For standard curve sample preparation, 50 μL of human plasma were spiked with 50 μL of midazolam and 50 μL of 1-hydroxymidazolam standard solution. 50 μL of Warfarin were added for a final concentration of 10 ng/mL in human plasma. Accordingly, 50 μL of unknown samples (pediatric plasma) were prepared with 10 ng/mL IS concentration. Double blank (human plasma in ACN:H2O) and Blank IS (10 ng/mL) samples were included to determine noise levels of the assay. Samples were centrifuged at 13.000 rpm for 15 min following protein precipitation with cold ACN (400μL). Supernatant was transferred into glass tubes and samples were evaporated to dry at 50oC for approximately 1h. Samples were reconstituted in 150 μL of solution 80% A—20% B, vortexed and added to 96-well plates for LC-MS/MS analysis.

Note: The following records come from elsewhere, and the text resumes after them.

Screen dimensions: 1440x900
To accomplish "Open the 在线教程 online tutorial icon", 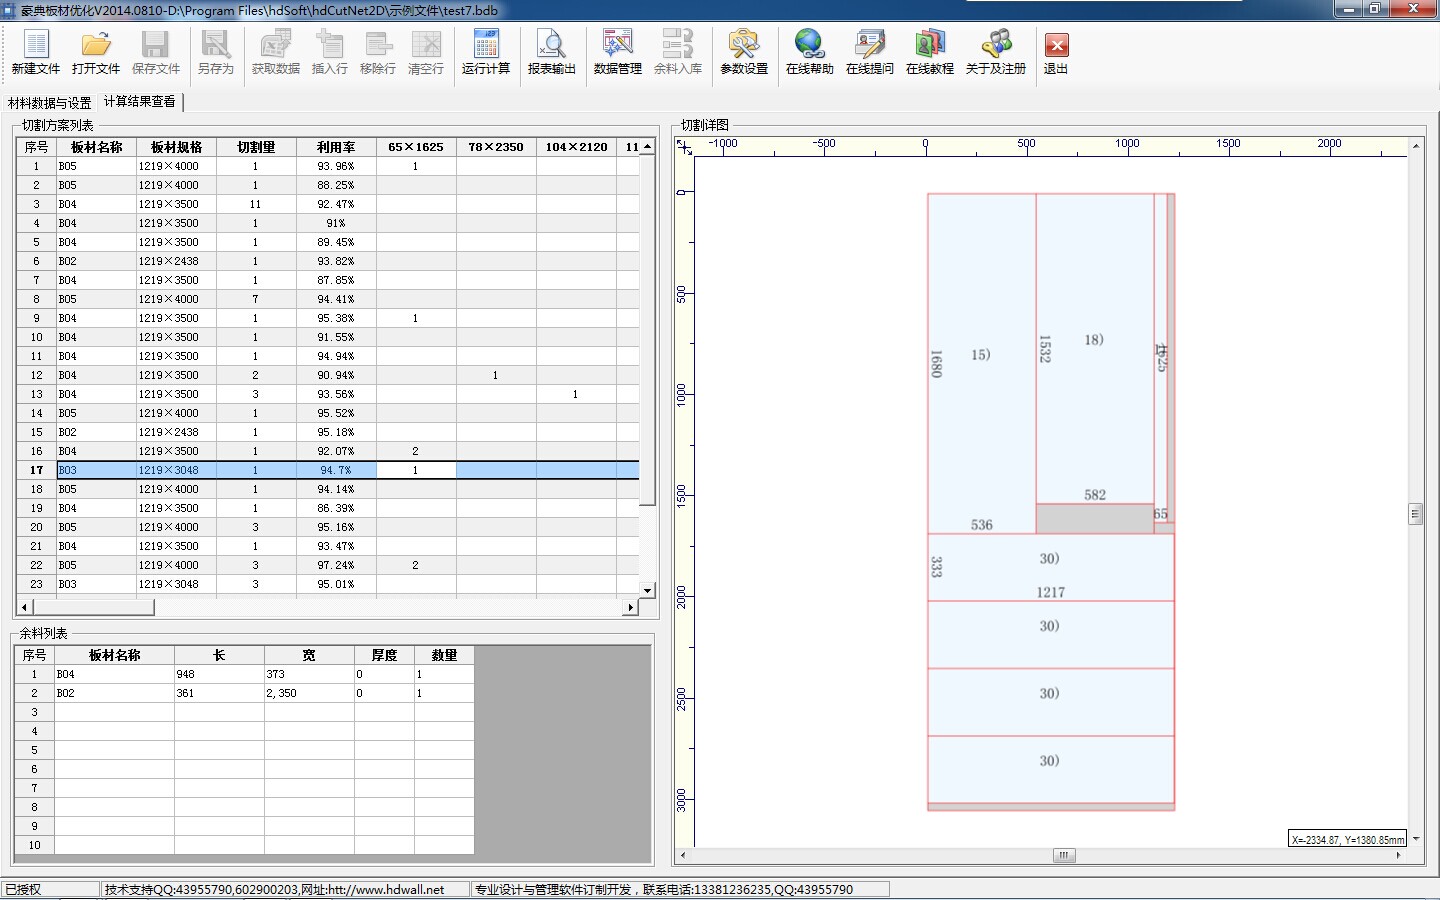I will point(930,52).

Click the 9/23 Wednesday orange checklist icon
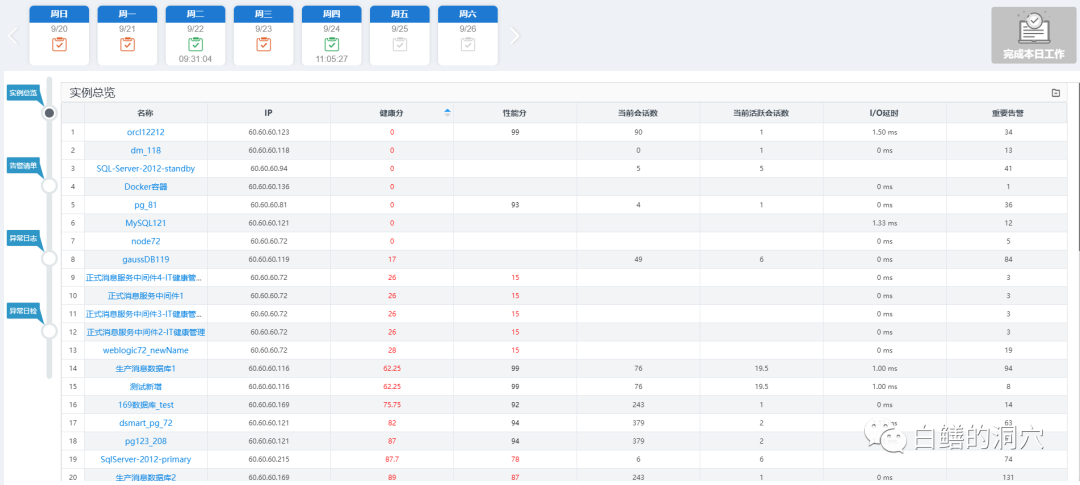coord(263,44)
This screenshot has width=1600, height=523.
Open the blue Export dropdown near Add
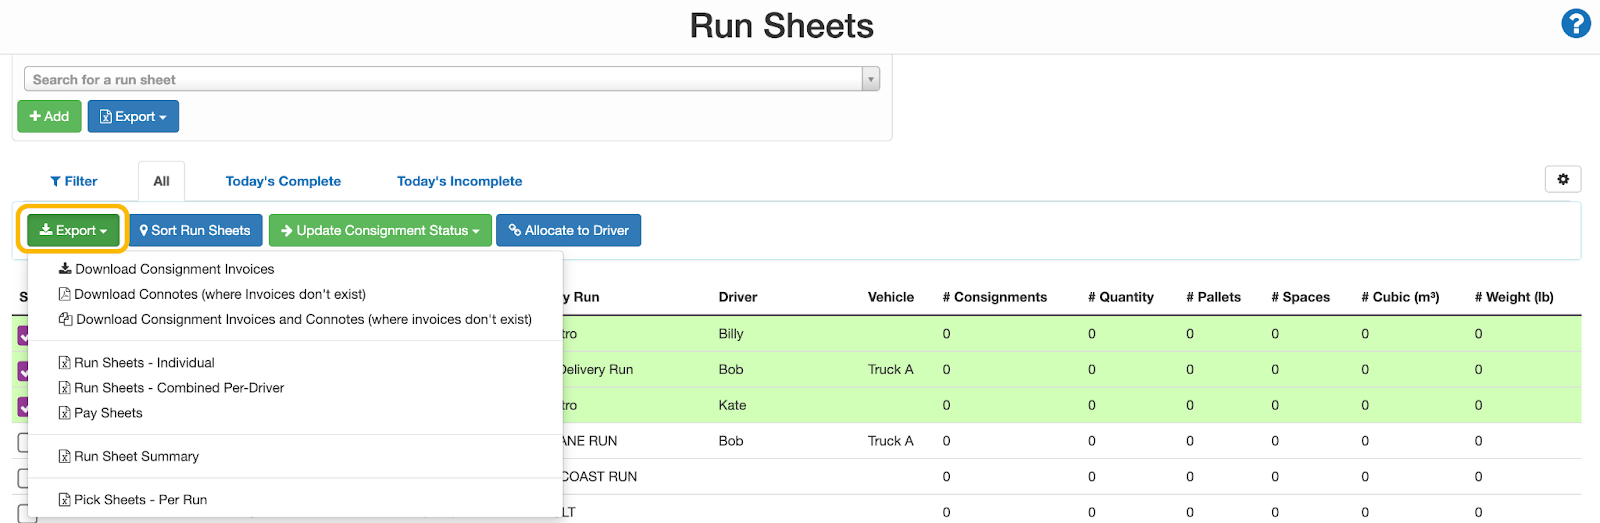coord(133,116)
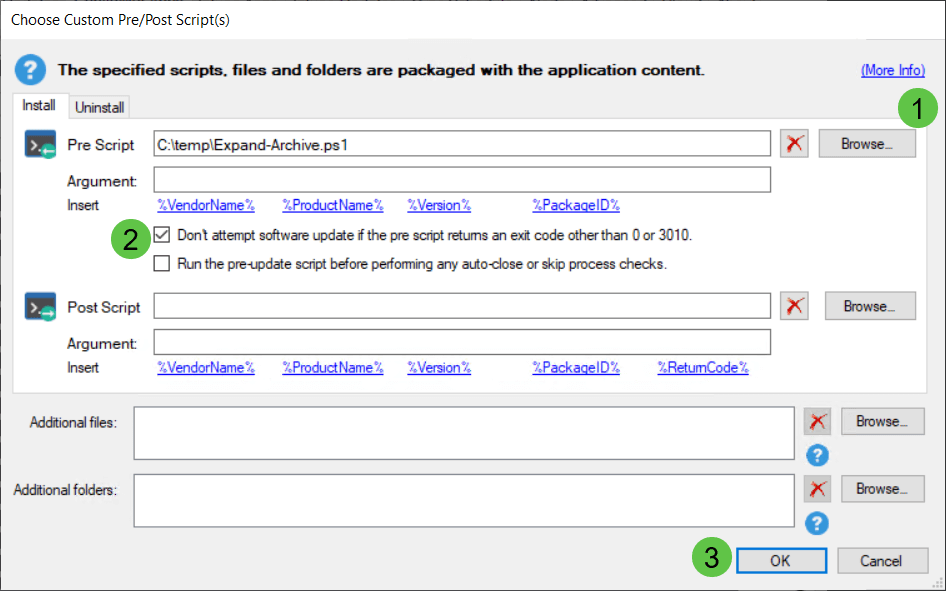This screenshot has height=591, width=946.
Task: Remove Additional files using red X icon
Action: pyautogui.click(x=817, y=422)
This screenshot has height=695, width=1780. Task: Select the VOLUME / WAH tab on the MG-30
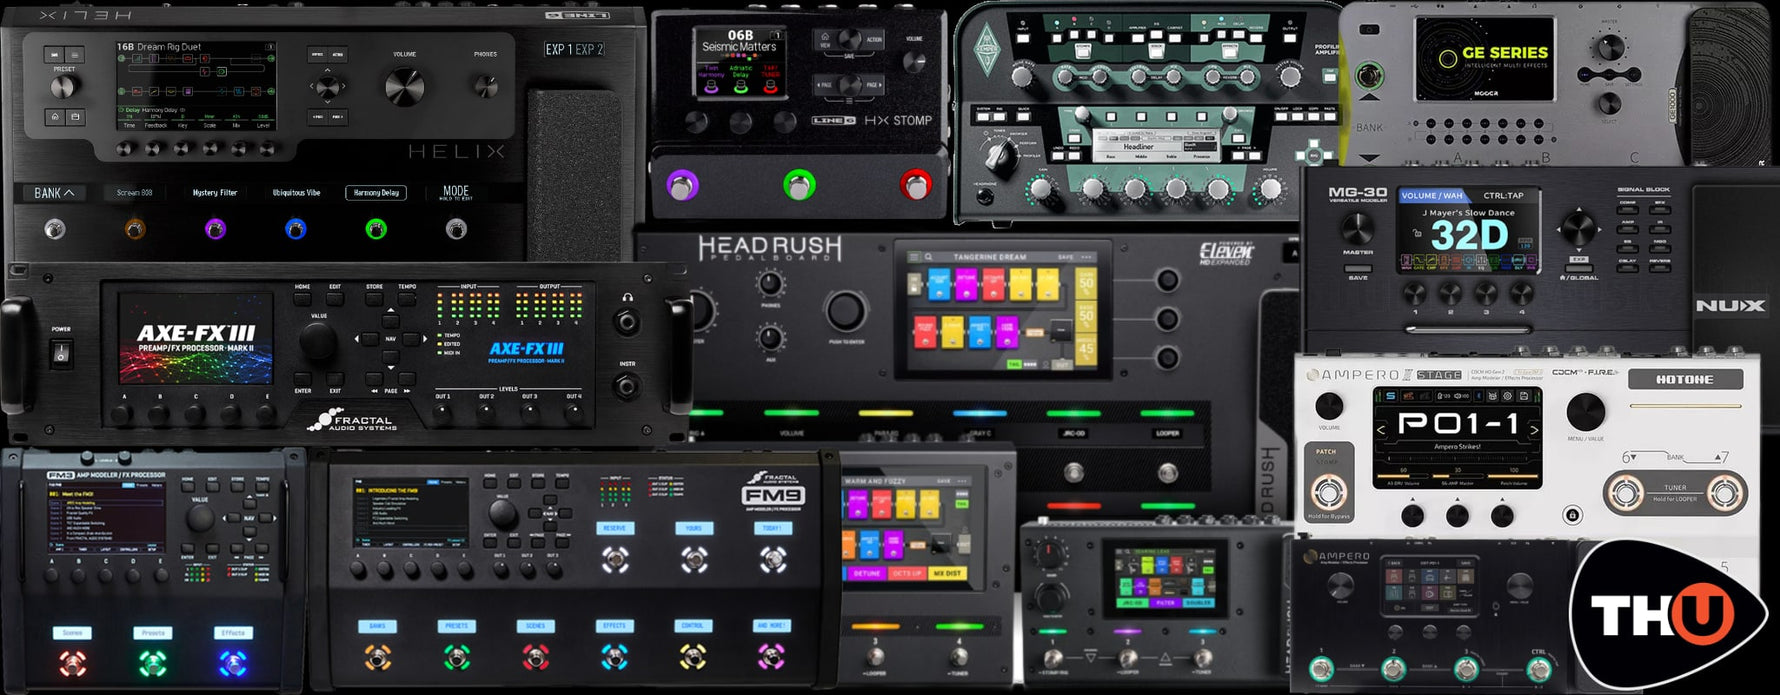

2.6. Statistics and Sample Size

Continuous variables are presented as mean +/- SD and median with interquartile range (IQR). Because midazolam and 1-hydroxymidazolam concentrations were right-skewed, pharmacokinetic comparisons were performed using linear regression/ANCOVA on natural log-transformed concentrations, adjusting for administered dose in mg/kg and age. Results are reported as adjusted geometric mean ratios with 95% confidence intervals (CIs).
Hemodynamic and oxygenation outcomes were analyzed as changes from baseline at 15 and 30 minutes using linear regression adjusted for age and body weight. Behavioral outcomes were compared using Fisher’s exact test. No adjustment for multiple testing was performed because of the exploratory nature of the study.
The planned sample size was 60 children, with 30 per group, providing approximately 80% power to detect a standardized between-group difference of about 0.7. The final pharmacokinetic complete-case cohort included 65 children, preserving similar power for moderate-to-large continuous effects. Binary behavioral outcomes should therefore be interpreted as exploratory.

3. Results

3.1. Baseline Characteristics

Sixty-eight children were randomized: 33 to oral midazolam and 35 to sublingual midazolam. Three blood samples from oral midazolam group were inappropriate for analysis, leaving 65 observations for the complete-case pharmacokinetic analysis. Baseline demographic characteristics and procedure type performed are summarized in the two tables below.
Table 1. Baseline characteristics of the complete-case cohort.
Table 1. Baseline characteristics of the complete-case cohort.
Characteristic Oral (O), n=30 Sublingual (S), n=35 p-value
Age, years (mean ± SD) 3.13 ± 2.62 2.65 ± 2.24 0.532
Age, years [median (IQR)] 2.60 (0.85-4.69) 2.01 (0.69–4.80)
Weight, kg (mean ± SD) 14.66 ± 6.38 15.51 ± 8.64 0.854
Weight, kg [median (IQR)] 12.00 (9.40-18.75) 13.90 (9.00–20.50)
Operation setting
Cardiac surgery 26 (86.7%) 32 (91.4%
Cathetirization lab 4 (13.3%) 3 (8.6%)
Table 2. Procedure categories in the complete-case cohort.
Table 2. Procedure categories in the complete-case cohort.
Procedure Type Oral, n (%) Sublingual, n (%)
ASD 7 (23.3%) 8 (22.9%)
ASD device closure 1 (3.3%) 0 (0.0%)
AV canal 2 (6.7%) 2 (5.7%)
Aortic arch / vascular ring 2 (6.7%) 3 (8.6%)
Complex cyanotic / staged repair 3 (10.0%) 2 (5.7%)
Electrophysiology / pacemaker 2 (6.7%) 4 (11.4%)
Other cardiac 4 (13.3%) 6 (17.1%)
PDA 1 (3.3%) 1 (2.9%)
VSD / conotruncal-VSD 8 (26.7%) 9 (25.7%)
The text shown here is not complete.